I'm curious about the seat binder - is there some sort of internal cam that serves as a clamp? It can't actually be pinching the tube tighter at that point, is it?


----------



## jun1662 (Dec 15, 2004)

peterpen said:


> What a nice build. Understated but with a little bit of bling. That must be a very small frame, judging from the relative size of the cranks and bars.
> 
> I'm curious about the seat binder - is there some sort of internal cam that serves as a clamp? It can't actually be pinching the tube tighter at that point, is it?


The seatpost is actually held tight by a cam or wedge. And yes its a small frame.


----------



## drdoug (Feb 18, 2005)

*look 461: good vfm?*

Shopping around to upgrade from my 19kg steel warhorse, and found a 461 in my size in the local shop. It's reduced by about a third, but they don't have any made up for me to test ride. Lots of threads here suggest it's a great frame, but can I buy it in confidence that it will be good, being my first foray into carbon, from a steel bike?

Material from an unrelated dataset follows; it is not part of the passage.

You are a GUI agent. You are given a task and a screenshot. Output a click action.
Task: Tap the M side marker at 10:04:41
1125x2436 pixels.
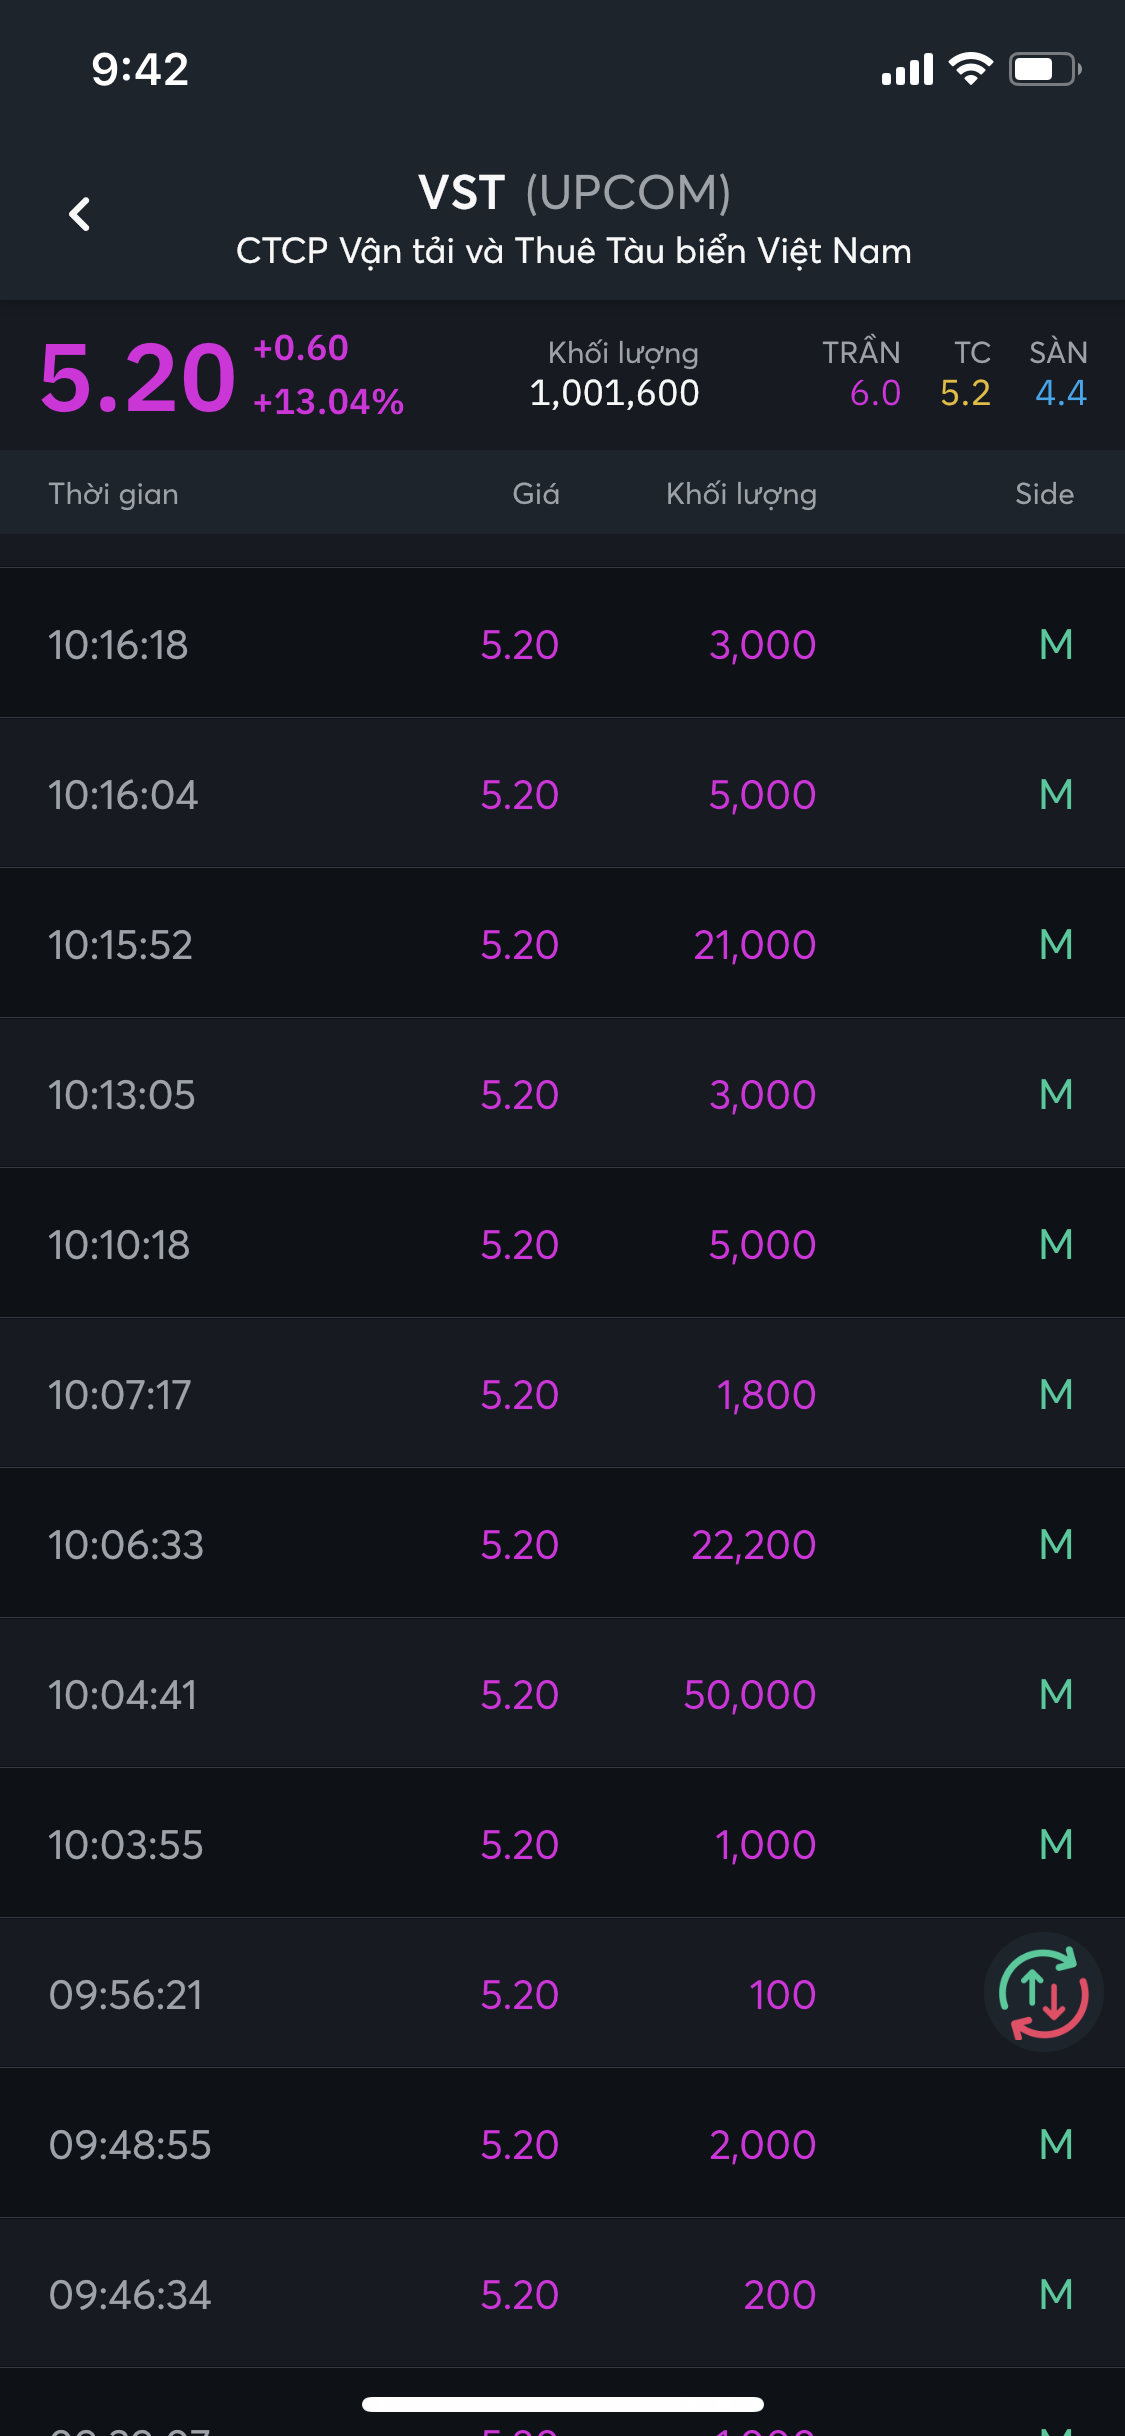(1056, 1695)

The deal I have been quoted is for Ultegra 10, with Bontrager Race Lite X aero wheels.


----------



## jun1662 (Dec 15, 2004)

drdoug said:


> Shopping around to upgrade from my 19kg steel warhorse, and found a 461 in my size in the local shop. It's reduced by about a third, but they don't have any made up for me to test ride. Lots of threads here suggest it's a great frame, but can I buy it in confidence that it will be good, being my first foray into carbon, from a steel bike?
> 
> The deal I have been quoted is for Ultegra 10, with Bontrager Race Lite X aero wheels.


Hi drdoug,

The Look KG 461 is a good frame. Carbon with Aluminum lugs. Quality of the work is excellent and the paint finish is also good. It is not the lightest frame but weight is only one of the many aspect to consider especially when buying carbon frames, you also have to check on the durability. Look Frames are made to last plus the 5-year warranty. 

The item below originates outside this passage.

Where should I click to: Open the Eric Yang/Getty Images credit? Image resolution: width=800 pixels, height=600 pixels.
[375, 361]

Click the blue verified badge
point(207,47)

On my experience using this, I've done about 1100 km and the one thing I can really bouch is its stability and rigidity. Uphill, the rigid frame helps in transfering your pedal power on the road instead of flex. Downhill, well yes very stable, considering I'm using a 700 x 20 michelin tires pump to its rated pressure. All in all, value-for-money, this is a good frame. . .


----------



## Kram (Jan 28, 2004)

2nd that. I've had my 461 for almost a full season now. Stable, fairly light, fast and responsive. If you like the ride of steel, you'll love the Look's ride. Buy it with no regrets.


----------



## Trevor! (Feb 28, 2004)

Love the bike.

I have never ridden a look, but every time I see them I just look in awe. They are stunning, and I hope to be a proud owner (Of a 585) soon enough!


----------